Female Sprague-Dawley rats (6–7 weeks old; 180–200 g; n=12) were housed at 22–24°C, 55–60% humidity with a 12-h/12-h light/dark cycle, and were given a regular chow diet and water ad libitum. The present study was approved by the Animal Care and Use Committee of Affiliated Qilu Hospital of Shandong University (Jinan, China). All rats were randomly assigned to control (n=6) and Ems (n=6) groups. In the control group, rats were anesthetized with 35 mg/kg pentobarbital sodium without intervention. Rats were anesthetized with 35 mg/kg pentobarbital sodium, and a vertical incision in the abdomen was made. The uterus was removed and immediately washed with PBS, the endometrium was cut into 0.5×0.5-cm sections and uterine segments were sutured onto the peritoneum close to blood vessels. 0.5 µg/kg/day of Estradiol benzoate (MedChem Express, Shanghai, China) was subcutaneously injected for 3 days following the surgery. Following treatment with Estradiol benzoate for 3 days, rats were sacrificed using decollation under 35 mg/kg pentobarbital sodium.

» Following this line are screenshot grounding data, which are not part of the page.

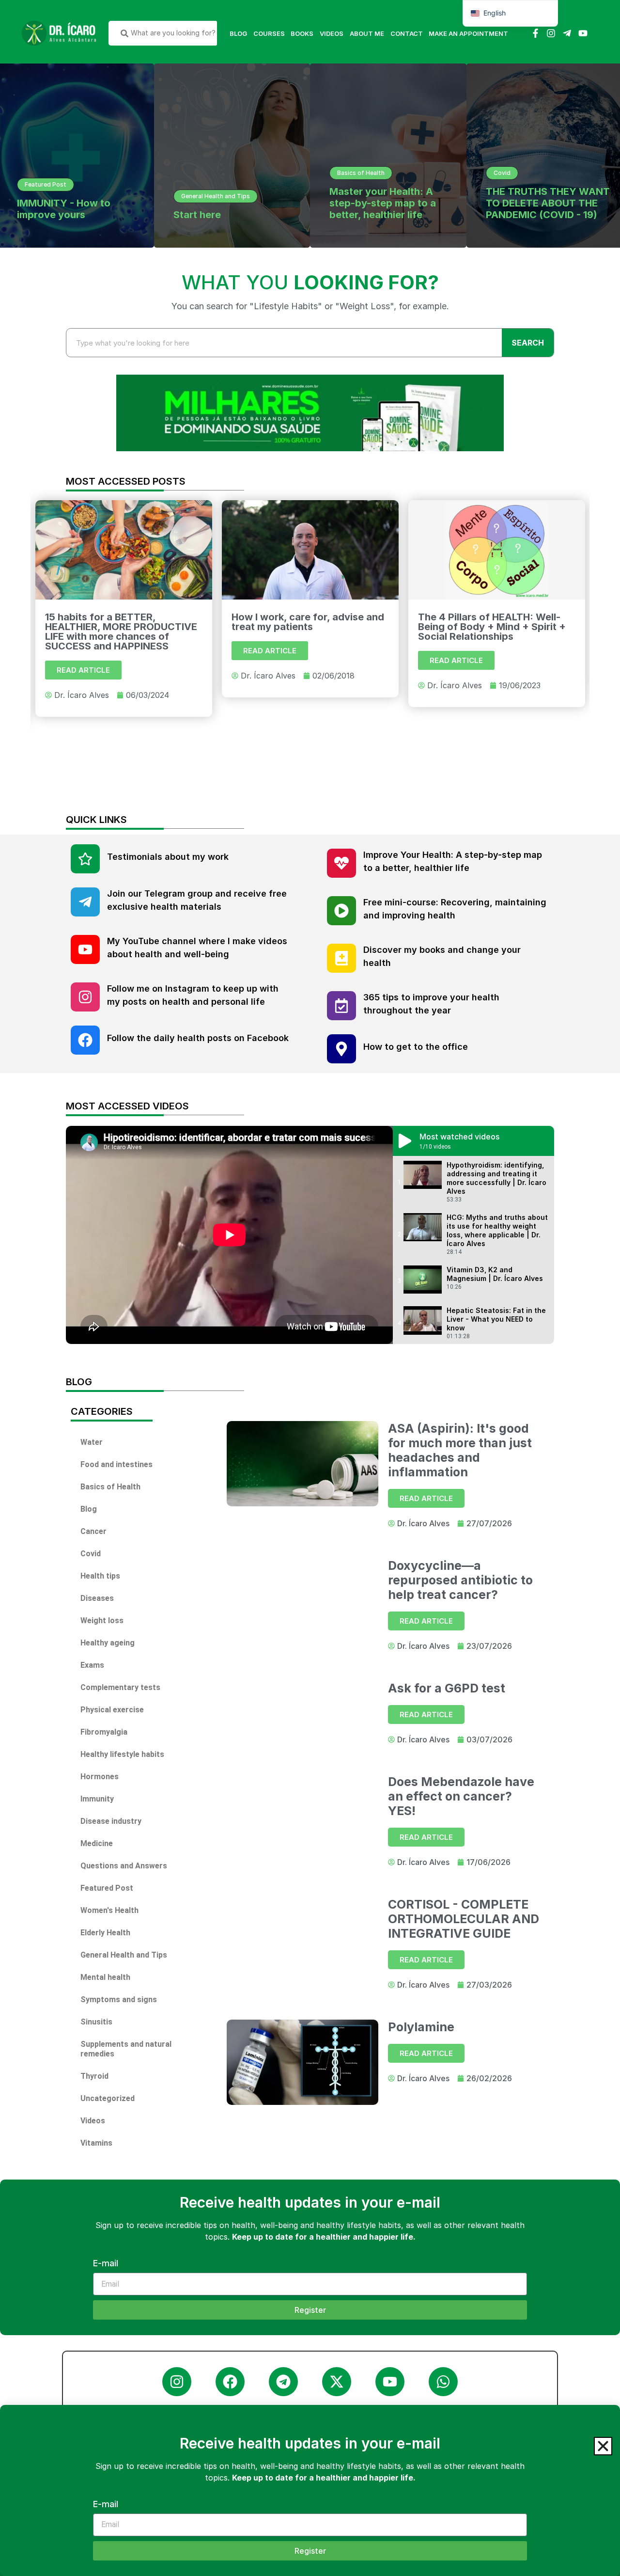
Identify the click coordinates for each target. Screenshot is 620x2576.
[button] (603, 2446)
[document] (310, 1288)
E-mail (105, 2504)
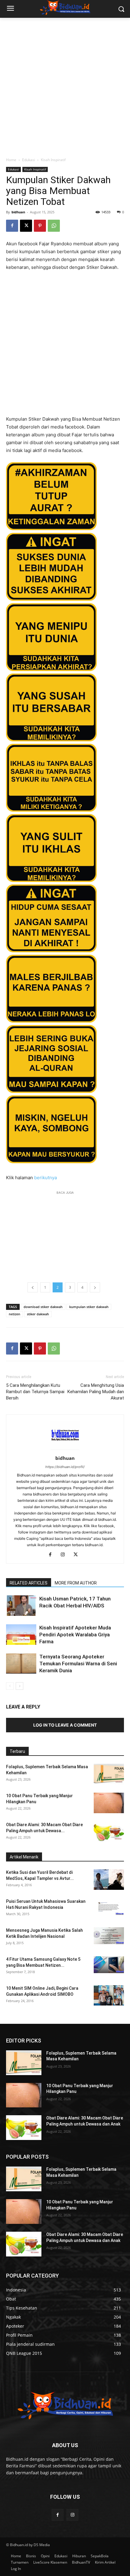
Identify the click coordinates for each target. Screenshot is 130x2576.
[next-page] (19, 1686)
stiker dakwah (38, 1314)
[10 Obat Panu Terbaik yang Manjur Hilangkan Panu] (109, 1803)
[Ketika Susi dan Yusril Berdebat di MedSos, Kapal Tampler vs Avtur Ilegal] (109, 1879)
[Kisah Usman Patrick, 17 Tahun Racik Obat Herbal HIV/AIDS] (21, 1605)
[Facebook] (12, 226)
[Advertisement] (65, 86)
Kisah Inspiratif (53, 159)
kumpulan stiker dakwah (89, 1306)
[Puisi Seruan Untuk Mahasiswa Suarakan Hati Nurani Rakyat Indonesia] (109, 1906)
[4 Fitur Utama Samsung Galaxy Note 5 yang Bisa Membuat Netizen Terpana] (109, 1964)
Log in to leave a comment (65, 1724)
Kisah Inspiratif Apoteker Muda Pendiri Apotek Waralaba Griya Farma (75, 1635)
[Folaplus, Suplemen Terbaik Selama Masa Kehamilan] (109, 1774)
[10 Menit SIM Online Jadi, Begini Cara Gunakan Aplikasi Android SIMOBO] (109, 1995)
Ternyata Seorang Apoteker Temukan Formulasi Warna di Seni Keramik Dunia (78, 1663)
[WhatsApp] (54, 226)
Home (11, 159)
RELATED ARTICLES (28, 1583)
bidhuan (18, 212)
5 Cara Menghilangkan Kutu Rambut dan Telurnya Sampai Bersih (35, 1392)
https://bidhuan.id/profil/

Endometrial stromal cells were separated from the isolated endometrial tissues, and tissue was finely minced. Cells were dispersed and incubated in Dulbecco's modified Eagle's medium (DMEM)/F-12 (Gibco; Thermo Fisher Scientific, Inc.), penicillin-streptomycin solution, and 2 mg/ml collagenase II for 1 h at 37°C. Subsequently, endometrial stromal cells were separated using a 100 µm filter. Stromal cells were pelleted by centrifugation at 200 × g for 10 min at 4°C and incubated with DMEM/F-12 containing fetal bovine serum (10%, v/v; Sigma-Aldrich; Merck KGaA, Darmstadt, Germany) at 37°C in a humidified atmosphere containing 5% CO₂. Then, transfection with 100 ng of miR-33b (5′-GUGCAUUGCUGUUGCAUUGC-3′ and 5′-AAUGCAACAGCAAUGCACUU-3′), anti-miR-33b (forward, 5′-CCAAGGATCTCCAGGCTCGAA-3′ and reverse, 5′-TTCGAGCCTGGAGATCCTTGG-3′), small interfering (si)-ZEB1 (sc-38643; Santa Cruz Biotechnology, Inc., Dallas, TX, USA) and negative mimics (forward, 5′-TTCTCCGAACGTGTCACGT-3′ and reverse, 5′-ACGTGACACGTTCGGAGAA-3′) was performed using Lipofectamine^® 2000 (Invitrogen; Thermo Fisher Scientific, Inc., Waltham, MA, USA), according to the manufacturer's protocol. Following transfection for 4 h, old medium was removed and new DMEM/F-12 was added into cell. Next, transfection of miR-33b or negative mimics was performed for 4 h. For Wnt activation, 10 µM of SKL2001 (MedChemExpress, Shanghai, China) was added to the cells for 72 h.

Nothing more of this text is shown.